In Hiramoto’s tale the protagonist is RJ, who pays lip service to a virtuous life, but is easily seduced, and on hearing the story about trading his soul for the talent he desires the thought almost takes physical possession of him. He takes his guitar to the crossroads, but the transformation’s not immediate. First RJ has to learn that the blues has to be felt, that true blues can’t be faked. These early sequences with RJ being in turn scorned then indulged by old bluesmen are among the best in the two volumes, involving a series of pithy comments and some fantastic art. Hiramoto makes his point about the truth of the blues by presenting the wisdom of the ages in his illustrations. There’s an artistic indulgence in depicting men in their forties as timeless, as sat around a bar table Son House and Willie Brown are in effect handing down the stone tablets.

This is followed by an even better sequence of the guys playing and RJ cutting loose. The devil may be in RJ, but he’s also in the detail. The sample page is the exquisitely observed preparation, which is followed by RJ blowing the veterans off stage from the back of the bar. Conveying music is notoriously difficult in a graphic novel, and these pages rip from the heart and drip with mood. RJ rapidly learns there’s a personal cost to his new found technical ability.

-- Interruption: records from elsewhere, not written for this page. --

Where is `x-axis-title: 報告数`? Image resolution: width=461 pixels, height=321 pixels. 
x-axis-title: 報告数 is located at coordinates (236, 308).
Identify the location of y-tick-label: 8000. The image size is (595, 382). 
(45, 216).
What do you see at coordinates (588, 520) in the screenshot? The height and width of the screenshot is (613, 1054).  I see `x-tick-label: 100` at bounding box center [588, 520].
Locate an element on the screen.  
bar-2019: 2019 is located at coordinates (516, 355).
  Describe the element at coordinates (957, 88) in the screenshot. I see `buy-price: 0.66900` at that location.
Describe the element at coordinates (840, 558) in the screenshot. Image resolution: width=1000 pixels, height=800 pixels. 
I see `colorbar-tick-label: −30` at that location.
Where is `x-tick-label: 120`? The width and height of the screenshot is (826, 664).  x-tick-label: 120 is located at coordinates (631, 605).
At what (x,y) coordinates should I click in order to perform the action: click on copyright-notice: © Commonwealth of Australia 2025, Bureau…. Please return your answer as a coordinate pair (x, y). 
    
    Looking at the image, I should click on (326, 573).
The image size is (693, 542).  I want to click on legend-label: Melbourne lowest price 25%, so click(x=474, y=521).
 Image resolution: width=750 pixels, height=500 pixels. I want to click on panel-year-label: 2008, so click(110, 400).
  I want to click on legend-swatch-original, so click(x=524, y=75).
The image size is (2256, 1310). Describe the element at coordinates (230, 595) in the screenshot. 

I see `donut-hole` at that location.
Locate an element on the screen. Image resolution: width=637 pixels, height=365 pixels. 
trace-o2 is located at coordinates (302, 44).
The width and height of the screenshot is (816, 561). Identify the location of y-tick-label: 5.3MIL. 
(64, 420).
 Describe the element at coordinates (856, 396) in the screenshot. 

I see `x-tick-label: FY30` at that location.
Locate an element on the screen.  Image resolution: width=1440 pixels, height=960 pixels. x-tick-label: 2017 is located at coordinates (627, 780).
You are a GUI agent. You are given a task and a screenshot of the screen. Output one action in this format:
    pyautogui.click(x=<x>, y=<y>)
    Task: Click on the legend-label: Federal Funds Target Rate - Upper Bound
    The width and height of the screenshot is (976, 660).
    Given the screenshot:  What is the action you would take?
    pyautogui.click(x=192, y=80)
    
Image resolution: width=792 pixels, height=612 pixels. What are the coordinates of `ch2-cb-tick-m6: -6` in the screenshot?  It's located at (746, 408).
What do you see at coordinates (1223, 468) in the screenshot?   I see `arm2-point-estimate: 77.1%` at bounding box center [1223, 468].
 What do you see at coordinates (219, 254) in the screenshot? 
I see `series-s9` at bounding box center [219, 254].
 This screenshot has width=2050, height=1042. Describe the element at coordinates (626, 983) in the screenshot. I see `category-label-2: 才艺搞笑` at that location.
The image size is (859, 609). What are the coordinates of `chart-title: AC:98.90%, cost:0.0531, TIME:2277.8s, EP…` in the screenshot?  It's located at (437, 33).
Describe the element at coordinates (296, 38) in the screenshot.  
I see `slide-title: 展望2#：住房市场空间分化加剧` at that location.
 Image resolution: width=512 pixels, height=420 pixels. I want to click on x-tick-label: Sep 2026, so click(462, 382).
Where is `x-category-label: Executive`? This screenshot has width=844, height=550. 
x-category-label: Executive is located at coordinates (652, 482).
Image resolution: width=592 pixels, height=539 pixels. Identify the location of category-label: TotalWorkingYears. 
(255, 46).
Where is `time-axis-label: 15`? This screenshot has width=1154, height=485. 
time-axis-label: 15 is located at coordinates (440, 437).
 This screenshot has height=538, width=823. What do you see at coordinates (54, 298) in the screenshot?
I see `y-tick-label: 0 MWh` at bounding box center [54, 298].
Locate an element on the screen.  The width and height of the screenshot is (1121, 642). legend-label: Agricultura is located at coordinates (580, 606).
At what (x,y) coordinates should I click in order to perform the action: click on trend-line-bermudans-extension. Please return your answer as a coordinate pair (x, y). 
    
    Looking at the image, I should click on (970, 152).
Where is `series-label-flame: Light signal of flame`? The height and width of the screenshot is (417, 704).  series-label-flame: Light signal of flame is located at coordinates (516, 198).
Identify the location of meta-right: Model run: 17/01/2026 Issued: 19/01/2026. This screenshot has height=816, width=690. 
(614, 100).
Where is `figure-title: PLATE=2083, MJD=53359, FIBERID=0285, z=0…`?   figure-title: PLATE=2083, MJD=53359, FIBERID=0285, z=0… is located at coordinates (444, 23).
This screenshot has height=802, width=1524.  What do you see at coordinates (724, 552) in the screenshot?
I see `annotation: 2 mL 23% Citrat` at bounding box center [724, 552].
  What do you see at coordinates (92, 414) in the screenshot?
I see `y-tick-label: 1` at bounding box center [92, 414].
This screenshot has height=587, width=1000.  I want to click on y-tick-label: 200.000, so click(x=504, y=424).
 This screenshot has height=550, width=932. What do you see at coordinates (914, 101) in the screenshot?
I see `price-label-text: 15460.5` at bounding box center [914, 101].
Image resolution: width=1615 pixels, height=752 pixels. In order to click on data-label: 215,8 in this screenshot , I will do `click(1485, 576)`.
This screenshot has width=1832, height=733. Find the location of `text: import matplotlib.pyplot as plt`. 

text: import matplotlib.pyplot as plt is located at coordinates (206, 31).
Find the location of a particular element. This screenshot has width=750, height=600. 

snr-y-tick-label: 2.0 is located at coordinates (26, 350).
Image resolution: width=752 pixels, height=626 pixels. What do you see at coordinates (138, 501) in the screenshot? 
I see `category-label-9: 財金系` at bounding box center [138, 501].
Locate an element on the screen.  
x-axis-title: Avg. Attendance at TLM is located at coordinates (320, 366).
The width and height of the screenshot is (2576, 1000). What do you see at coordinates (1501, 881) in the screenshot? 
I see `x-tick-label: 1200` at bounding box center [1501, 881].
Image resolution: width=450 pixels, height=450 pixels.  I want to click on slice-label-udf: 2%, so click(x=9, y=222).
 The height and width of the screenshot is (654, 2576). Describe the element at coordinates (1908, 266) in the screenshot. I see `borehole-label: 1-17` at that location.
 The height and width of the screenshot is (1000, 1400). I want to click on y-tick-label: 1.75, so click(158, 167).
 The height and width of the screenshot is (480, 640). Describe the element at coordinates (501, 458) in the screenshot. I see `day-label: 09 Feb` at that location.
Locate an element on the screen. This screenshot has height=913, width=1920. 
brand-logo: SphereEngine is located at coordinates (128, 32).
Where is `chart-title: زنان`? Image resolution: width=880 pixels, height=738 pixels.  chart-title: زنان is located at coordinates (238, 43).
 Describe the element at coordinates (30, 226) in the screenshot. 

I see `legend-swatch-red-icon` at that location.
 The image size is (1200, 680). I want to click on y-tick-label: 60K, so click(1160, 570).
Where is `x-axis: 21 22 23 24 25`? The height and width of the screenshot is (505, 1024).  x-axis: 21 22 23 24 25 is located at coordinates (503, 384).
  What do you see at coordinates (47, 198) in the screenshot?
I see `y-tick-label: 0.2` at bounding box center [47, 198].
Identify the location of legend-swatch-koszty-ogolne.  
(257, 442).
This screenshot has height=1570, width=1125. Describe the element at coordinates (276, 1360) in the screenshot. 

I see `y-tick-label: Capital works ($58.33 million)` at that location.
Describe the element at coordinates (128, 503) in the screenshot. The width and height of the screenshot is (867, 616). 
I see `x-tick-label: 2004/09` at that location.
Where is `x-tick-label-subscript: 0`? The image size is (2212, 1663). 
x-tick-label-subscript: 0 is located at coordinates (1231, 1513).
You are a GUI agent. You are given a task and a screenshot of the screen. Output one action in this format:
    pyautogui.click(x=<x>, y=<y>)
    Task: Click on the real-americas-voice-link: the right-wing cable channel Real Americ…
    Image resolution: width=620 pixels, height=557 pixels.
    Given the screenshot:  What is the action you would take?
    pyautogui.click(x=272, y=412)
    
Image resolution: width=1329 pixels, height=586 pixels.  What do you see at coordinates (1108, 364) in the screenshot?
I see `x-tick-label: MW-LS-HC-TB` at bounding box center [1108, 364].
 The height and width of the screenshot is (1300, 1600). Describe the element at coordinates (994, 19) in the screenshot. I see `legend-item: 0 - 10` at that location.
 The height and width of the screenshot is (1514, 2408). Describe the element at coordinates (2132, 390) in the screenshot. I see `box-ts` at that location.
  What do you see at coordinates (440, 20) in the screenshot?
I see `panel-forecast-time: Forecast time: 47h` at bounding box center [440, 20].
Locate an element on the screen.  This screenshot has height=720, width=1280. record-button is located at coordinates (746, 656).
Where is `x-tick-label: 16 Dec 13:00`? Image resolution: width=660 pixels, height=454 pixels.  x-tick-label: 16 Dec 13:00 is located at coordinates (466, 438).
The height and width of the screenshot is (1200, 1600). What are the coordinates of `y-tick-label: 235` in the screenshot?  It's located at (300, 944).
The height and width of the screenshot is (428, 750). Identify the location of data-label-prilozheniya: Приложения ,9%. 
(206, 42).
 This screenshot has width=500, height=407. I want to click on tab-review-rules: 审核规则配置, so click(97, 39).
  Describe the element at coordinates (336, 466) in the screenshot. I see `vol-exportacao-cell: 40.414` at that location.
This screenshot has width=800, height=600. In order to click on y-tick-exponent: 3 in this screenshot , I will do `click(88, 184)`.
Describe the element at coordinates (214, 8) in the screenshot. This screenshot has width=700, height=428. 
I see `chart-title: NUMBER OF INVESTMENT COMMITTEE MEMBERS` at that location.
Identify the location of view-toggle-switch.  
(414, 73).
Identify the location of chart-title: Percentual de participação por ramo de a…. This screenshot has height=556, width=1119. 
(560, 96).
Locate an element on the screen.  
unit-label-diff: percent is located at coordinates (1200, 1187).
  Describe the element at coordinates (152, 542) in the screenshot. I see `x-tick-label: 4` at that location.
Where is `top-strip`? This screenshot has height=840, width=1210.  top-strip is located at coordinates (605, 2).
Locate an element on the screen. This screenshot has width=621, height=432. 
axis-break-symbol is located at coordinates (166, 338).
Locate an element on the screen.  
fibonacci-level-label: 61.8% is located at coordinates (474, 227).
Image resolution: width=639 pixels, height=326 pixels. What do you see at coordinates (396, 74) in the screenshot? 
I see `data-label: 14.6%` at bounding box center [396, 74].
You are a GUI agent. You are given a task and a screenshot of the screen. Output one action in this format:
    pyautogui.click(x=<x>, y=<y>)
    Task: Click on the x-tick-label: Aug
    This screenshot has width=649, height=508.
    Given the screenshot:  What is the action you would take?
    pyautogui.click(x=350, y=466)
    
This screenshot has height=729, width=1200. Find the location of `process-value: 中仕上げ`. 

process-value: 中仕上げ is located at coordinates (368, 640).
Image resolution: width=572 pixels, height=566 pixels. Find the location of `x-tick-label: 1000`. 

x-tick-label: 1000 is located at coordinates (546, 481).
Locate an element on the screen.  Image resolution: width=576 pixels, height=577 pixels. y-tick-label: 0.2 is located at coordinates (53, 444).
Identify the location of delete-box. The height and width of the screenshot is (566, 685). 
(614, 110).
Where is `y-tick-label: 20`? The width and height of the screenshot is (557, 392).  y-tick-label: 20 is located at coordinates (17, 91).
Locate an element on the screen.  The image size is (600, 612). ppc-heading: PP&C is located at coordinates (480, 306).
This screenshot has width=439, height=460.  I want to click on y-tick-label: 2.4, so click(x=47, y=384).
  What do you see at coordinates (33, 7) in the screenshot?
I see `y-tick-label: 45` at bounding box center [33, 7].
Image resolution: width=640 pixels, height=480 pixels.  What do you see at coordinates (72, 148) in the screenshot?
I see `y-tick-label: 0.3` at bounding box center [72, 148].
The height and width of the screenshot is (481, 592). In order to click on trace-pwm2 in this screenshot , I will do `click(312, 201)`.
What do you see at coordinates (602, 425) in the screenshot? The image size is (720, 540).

Hiramoto underlines RJ’s tragedy, then takes the story in an unpredictable direction by having him accompany Clyde Barrow, later of Bonnie and Clyde notoriety. They travel together before Hiramoto sidelines RJ to concentrate on Barrow. Having established what the blues is, Hiramoto takes an extended view of the scenery breeding the conditions, at first a wider exploration of what it means to be black in 1930s USA, then the poverty of the rural communities Barrow visits. It’s a form of rural character based horror taking in other elements of the era, such as the prohibition of alcohol. These sequences feature the same magical realism as the earlier pages, but instil a different mood. Knowing what Barrow became, and what he’s already done, makes him a far less sympathetic lead, but the horrific situation he’s placed in paints him in a different light.

A very effective cinematic style infuses Me and the Devil Blues. At moments of high tension, such as a life resting on a young child’s ability to count correctly, Hiramoto mentions music, and it instantly invokes some Morricone style wailing harmonica. The illustration throughout is fantastic, dark and moody, accentuating the prevailing tension, and Hiramoto is an extremely precise artist, constructing his characters from fine detail. The small, quiet moments count as much as the wilder action, and are extremely rewarding.

Volume one cuts off at an odd and stressful moment, this partition due to creating two volumes of roughly equal size. Barrow’s looking for an exit, and his problems are minor compared with RJ’s possibly fatal circumstances. Cue volume two.